For those nervous about bringing up the topic of a meeting, it might help to email your boss. In the subject line, simply write, "Meeting." In the text of the email, be brief and say you wish to check in on a few things and ask if they have 15 minutes available on their calendar in the next week or two.

"You don't necessarily need to say, 'I want to ask for a raise,'" says Salemi. "It could feel terrifying, but do it anyway — your future self will thank you."

Ask the Right Person for a Raise

Kiersten says having supportive white allies — who were aware of the diversity gap in their company and willing to help — was important for her success. This is particularly important since research has shown that Black job seekers contend with racial bias.

"I think the social risk [of asking for a raise] is one that's pretty well known within people of color, that you become branded as ungrateful if you ask for more and the answer is no, and that you should just be happy to be there," says Kiersten. "That shouldn't be the case."

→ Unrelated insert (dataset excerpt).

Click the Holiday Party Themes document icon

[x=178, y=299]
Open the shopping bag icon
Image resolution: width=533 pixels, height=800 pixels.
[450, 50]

Kiersten recognized her allies as the women who would make sure to bring her name up during a meeting, or direct questions asked of them to her "because I was in a position to answer it," she says. "They also wanted to show that I was receptive to feedback and that I could listen and grow. It was really helpful."

Kiersten and Julien Saunders
Kiersten and Julien Saunders

Practice Before the Big Ask

You need to come across as authentic, and practicing what you are going to say with a friend will help with jitters. Highlight two to three things that you've done or two to three ways you've saved the company money and boosted their revenue.

Without apology, say something like, "Looking at my annual salary, which as you know is X amount, it seems that based on my research I'm being underpaid," says Salemi.

Follow up by asking your boss to consider giving you a raise and if it is a possibility.

"You're not expecting a yes or no necessarily in this conversation," Salemi says.

Feel the Fear — and Ask Anyway 

"Agreeable" women at work are paid significantly less, according to a 2016 study in the European Journal of Work and Organizational Psychology, yet even the most assertive of women earn less than their non-demanding male colleagues.

"It was scary [to ask for a raise] until I realized that my current salary wasn't going to get me to my financial goals," says Kiersten. "The idea of continuing to live paycheck to paycheck was scarier than asking for more money."

Look at 'No' as Your Plan B Pivot

In spite of your hours of practicing the perfect presentation on why you deserve a raise, the answer might be no. What's next?

  • Ask for compensation in other ways. Can you ask for additional time off, a year-end bonus, stock options? Maybe you want to continue working from home after your office reopens or seek tuition reimbursement for that MBA you've pined for. "Research what you're going to ask for," says Salemi, "and prioritize them."
  • Look elsewhere. Now that you know your worth and have outlined your accomplishments, you've laid the groundwork for an external job search. "You can go to go into a next salary conversation with even more confidence," says Salemi,  "that this is what you're entitled to, and this is what you deserve."